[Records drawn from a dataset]
--
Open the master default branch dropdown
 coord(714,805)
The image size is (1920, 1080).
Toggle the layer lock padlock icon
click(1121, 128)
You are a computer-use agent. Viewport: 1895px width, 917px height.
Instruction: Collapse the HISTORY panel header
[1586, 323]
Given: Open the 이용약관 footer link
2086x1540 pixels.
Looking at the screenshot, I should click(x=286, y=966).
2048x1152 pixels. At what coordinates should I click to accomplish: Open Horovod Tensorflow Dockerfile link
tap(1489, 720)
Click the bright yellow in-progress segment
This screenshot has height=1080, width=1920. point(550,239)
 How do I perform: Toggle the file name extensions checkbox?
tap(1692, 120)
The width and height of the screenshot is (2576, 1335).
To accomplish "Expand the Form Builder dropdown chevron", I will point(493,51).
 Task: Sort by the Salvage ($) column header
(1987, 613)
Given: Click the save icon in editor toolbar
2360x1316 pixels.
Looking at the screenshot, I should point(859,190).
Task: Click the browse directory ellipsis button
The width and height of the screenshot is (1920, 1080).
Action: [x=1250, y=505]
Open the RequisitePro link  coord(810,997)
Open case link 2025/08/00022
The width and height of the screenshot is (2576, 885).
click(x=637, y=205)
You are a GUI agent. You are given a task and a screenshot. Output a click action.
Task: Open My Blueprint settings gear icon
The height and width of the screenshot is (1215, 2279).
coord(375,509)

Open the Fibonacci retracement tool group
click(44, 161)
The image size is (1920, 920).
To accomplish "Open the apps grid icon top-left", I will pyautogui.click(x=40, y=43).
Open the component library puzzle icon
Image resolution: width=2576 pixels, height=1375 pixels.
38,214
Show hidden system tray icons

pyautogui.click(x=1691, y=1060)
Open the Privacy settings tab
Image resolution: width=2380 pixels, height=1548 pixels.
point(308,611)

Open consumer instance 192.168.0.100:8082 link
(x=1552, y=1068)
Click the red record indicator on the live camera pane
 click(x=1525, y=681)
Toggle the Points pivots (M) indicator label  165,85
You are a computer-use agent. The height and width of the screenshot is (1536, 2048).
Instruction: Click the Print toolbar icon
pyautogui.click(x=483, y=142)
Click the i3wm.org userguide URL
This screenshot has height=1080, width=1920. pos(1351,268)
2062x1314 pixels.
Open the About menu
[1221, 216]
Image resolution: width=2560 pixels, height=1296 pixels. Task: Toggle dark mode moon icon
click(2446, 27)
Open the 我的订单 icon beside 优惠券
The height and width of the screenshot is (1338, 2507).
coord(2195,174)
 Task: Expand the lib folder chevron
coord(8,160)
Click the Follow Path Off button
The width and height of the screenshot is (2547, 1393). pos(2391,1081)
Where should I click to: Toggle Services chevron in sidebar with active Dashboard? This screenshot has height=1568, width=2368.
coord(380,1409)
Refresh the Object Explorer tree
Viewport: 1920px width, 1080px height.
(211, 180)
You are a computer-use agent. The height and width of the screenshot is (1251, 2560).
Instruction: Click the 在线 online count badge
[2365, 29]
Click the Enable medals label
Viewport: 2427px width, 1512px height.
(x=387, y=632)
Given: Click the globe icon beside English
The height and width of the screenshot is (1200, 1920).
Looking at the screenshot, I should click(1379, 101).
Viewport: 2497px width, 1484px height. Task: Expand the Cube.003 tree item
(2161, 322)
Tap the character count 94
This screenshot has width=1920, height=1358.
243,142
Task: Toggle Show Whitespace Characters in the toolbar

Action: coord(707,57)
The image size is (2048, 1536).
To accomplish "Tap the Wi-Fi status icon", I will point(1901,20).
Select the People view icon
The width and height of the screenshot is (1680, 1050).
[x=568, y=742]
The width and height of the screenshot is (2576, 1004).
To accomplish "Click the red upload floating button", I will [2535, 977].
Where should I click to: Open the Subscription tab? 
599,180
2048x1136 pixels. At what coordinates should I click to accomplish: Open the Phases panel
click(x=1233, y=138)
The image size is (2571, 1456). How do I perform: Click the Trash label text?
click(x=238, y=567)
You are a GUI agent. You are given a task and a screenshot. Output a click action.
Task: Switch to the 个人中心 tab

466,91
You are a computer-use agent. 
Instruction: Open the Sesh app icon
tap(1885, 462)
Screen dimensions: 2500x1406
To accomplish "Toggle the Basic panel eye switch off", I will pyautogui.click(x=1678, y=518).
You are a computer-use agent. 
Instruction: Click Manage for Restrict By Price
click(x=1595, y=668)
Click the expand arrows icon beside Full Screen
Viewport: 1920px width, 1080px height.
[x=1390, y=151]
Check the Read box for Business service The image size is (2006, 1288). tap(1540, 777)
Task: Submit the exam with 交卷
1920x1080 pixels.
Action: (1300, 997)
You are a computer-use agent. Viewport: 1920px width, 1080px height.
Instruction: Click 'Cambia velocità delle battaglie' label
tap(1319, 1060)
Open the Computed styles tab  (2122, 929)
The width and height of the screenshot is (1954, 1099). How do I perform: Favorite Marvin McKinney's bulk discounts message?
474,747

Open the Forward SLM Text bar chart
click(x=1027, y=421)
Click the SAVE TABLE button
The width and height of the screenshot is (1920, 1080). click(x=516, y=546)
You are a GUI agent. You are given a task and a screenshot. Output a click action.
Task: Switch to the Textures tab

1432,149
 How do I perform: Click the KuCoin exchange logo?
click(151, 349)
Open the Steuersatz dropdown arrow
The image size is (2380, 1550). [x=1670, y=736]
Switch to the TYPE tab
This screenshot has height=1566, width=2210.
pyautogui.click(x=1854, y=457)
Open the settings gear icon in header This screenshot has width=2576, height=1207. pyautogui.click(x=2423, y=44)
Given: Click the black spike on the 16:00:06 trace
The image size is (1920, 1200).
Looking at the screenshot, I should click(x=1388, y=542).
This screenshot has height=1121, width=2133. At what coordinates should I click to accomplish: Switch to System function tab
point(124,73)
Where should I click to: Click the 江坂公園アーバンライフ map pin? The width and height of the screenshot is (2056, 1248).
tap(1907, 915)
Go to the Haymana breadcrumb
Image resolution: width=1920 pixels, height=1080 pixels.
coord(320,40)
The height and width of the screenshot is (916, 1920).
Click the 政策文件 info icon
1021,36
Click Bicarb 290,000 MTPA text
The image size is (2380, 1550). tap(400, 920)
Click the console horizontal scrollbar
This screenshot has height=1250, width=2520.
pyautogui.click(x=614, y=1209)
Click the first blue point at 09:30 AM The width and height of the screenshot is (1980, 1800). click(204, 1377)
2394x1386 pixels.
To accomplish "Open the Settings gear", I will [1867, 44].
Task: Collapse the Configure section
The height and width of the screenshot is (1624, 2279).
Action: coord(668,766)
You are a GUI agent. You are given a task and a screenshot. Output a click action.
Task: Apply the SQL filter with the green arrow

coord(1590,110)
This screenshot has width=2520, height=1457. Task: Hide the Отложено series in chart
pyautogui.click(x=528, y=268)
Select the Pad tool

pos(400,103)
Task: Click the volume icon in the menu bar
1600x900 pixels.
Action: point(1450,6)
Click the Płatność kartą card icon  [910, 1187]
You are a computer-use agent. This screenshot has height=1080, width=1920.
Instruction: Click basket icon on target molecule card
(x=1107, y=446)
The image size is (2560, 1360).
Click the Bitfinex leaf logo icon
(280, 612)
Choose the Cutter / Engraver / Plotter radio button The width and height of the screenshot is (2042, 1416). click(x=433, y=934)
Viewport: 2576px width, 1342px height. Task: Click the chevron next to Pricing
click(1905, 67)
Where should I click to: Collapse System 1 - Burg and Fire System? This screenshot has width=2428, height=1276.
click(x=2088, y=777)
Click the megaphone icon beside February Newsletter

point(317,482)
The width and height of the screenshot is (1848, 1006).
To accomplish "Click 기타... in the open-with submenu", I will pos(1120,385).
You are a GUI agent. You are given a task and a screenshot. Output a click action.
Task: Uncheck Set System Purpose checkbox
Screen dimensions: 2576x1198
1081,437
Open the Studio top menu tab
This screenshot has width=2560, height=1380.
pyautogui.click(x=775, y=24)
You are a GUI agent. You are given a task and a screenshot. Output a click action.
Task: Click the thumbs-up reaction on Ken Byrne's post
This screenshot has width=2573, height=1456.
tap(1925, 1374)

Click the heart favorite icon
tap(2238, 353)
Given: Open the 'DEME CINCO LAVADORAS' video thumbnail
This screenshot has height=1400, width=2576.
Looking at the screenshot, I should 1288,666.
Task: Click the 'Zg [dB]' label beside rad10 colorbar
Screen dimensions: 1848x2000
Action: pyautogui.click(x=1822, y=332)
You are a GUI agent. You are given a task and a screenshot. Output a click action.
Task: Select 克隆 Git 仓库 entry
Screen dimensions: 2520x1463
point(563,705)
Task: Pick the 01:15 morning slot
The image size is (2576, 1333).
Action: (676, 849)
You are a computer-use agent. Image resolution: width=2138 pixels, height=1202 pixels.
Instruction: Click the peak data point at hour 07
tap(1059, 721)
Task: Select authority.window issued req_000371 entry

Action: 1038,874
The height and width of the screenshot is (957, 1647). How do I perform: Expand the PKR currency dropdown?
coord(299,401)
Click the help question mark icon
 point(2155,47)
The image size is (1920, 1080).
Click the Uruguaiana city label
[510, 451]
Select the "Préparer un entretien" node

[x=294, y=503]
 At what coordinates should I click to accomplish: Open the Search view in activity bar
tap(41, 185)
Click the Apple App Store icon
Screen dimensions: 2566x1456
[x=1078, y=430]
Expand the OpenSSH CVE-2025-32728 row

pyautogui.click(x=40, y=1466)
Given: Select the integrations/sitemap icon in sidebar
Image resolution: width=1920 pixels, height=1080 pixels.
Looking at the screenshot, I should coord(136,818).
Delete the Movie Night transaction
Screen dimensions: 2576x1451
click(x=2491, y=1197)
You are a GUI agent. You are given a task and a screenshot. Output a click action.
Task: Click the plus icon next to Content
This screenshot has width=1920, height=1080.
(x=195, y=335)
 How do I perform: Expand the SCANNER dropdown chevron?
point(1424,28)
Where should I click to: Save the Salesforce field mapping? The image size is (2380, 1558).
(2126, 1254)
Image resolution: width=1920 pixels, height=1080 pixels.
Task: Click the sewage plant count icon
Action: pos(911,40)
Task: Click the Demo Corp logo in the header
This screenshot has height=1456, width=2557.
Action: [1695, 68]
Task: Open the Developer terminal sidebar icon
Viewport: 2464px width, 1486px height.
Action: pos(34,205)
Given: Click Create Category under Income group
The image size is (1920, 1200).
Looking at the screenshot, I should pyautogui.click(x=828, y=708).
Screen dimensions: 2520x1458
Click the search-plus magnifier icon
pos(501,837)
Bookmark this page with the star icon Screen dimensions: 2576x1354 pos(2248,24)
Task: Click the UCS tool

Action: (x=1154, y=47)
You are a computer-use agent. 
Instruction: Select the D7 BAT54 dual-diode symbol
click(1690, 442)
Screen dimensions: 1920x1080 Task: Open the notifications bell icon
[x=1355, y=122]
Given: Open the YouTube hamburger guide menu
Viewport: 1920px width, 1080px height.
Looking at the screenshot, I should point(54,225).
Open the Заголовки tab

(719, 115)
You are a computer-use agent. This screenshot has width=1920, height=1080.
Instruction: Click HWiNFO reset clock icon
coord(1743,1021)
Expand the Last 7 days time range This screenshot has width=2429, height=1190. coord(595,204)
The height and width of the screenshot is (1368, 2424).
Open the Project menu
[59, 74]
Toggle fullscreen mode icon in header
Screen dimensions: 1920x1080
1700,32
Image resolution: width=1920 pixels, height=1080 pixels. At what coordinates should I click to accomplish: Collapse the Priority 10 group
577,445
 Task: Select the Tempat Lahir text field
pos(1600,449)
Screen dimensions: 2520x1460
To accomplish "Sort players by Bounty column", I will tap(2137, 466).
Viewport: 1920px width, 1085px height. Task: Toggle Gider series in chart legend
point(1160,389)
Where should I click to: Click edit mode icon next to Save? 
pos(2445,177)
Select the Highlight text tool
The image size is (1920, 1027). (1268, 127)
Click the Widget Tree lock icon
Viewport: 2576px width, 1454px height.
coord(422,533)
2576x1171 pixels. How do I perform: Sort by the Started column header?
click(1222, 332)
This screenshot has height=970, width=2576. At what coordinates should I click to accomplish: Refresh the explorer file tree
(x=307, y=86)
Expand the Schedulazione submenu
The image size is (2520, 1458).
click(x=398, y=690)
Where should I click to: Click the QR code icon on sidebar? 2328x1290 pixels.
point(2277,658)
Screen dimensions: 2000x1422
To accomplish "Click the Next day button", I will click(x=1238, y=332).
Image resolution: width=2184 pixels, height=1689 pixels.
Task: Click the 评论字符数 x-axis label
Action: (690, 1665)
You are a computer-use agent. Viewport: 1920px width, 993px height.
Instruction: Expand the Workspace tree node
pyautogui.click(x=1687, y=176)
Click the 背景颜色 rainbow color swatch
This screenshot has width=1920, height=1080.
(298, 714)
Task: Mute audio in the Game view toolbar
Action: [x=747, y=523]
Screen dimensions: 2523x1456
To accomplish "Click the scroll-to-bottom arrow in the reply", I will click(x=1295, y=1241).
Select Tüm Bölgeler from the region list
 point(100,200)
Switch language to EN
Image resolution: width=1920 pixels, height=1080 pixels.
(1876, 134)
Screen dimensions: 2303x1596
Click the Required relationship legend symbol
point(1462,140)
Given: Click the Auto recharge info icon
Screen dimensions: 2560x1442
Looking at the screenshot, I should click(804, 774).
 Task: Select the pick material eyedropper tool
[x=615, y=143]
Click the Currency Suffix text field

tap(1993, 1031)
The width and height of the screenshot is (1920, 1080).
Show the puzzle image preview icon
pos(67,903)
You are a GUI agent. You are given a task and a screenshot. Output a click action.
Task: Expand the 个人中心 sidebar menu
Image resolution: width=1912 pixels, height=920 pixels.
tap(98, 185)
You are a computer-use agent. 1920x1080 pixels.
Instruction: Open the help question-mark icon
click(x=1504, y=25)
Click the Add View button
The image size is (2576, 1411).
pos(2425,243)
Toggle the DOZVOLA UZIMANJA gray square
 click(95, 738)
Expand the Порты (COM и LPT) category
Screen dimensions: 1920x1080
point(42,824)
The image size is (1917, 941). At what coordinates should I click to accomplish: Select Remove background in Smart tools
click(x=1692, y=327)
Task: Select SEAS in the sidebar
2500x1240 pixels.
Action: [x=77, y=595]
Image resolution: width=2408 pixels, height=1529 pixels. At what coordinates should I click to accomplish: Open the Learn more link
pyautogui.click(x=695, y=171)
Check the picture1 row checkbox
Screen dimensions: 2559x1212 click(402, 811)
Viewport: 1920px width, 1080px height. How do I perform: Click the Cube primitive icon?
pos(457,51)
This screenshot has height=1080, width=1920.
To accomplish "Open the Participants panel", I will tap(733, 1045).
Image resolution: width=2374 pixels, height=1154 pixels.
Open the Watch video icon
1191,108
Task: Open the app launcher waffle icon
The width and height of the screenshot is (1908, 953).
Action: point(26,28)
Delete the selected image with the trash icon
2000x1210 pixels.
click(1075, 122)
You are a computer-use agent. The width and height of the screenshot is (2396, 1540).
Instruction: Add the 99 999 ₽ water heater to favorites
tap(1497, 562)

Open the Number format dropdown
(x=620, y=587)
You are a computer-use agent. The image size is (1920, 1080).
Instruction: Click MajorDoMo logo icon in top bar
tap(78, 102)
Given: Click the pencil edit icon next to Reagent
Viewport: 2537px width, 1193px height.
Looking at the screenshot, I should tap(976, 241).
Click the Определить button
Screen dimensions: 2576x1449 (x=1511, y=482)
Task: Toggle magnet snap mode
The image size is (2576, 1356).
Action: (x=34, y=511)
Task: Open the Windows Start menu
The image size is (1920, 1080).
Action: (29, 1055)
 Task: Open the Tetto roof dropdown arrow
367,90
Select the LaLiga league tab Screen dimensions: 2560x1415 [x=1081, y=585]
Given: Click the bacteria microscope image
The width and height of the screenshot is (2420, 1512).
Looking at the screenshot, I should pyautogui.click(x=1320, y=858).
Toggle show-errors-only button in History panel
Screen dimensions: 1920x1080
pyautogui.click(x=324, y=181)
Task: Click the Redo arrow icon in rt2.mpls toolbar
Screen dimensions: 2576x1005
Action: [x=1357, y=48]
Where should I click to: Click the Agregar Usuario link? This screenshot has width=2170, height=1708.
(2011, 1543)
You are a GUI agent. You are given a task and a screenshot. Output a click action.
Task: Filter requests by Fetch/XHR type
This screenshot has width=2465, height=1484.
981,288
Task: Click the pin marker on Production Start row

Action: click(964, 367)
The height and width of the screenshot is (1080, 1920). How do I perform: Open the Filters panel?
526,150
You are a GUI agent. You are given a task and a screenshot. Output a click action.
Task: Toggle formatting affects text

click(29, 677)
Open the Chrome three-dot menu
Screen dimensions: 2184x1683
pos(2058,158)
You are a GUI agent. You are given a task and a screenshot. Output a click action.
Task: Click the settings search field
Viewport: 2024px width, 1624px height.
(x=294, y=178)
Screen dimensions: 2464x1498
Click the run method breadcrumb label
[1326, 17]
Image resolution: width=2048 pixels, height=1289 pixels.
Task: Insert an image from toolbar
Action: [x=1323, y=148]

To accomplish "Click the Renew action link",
--
YOUR INSTRUCTIONS:
Pick each line holding the word "submenu" out of the data and copy it.

WORKED SOLUTION:
To accomplish "Click 기타... in the open-with submenu", I will pos(1120,385).
Expand the Schedulazione submenu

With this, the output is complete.